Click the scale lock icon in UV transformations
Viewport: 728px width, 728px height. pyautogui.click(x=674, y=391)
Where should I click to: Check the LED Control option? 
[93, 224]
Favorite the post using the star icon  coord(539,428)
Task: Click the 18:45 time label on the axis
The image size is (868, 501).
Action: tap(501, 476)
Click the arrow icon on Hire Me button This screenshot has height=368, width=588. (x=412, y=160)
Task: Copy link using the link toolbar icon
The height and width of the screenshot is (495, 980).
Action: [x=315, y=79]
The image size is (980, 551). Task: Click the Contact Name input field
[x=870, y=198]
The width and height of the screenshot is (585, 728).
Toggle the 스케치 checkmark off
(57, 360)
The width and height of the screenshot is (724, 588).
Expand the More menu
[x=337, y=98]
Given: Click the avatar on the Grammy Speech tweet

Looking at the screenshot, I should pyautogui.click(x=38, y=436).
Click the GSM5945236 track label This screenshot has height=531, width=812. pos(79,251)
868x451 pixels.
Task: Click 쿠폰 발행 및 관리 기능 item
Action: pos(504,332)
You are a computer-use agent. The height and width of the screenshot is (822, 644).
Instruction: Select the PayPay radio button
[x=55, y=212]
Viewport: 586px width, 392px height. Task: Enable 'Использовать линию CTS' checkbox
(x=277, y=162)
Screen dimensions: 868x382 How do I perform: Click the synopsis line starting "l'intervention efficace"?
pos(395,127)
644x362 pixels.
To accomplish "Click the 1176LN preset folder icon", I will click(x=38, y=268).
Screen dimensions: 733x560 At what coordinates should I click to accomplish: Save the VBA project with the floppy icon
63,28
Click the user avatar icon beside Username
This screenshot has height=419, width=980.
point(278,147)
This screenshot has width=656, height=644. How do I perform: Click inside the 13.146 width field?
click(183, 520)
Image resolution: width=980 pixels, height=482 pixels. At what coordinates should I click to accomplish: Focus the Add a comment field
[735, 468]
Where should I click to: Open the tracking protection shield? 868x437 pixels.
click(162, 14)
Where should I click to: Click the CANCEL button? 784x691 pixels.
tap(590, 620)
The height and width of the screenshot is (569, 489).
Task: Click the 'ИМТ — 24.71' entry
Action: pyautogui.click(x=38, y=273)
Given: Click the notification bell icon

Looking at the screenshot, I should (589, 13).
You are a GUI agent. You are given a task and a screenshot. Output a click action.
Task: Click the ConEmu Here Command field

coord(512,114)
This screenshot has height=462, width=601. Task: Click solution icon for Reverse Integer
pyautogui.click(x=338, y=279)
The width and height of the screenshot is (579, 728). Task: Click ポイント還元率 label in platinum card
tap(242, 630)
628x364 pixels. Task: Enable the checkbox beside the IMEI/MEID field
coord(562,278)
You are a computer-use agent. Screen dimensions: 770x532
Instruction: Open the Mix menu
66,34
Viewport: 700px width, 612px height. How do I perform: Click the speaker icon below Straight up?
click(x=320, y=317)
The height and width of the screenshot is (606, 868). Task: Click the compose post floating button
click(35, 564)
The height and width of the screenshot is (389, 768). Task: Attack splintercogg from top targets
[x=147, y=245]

+===+

WHAT TO PRODUCE: Whenever a line above includes "using", copy it in full.

ANSWER:
Favorite the post using the star icon  coord(539,428)
Task: Copy link using the link toolbar icon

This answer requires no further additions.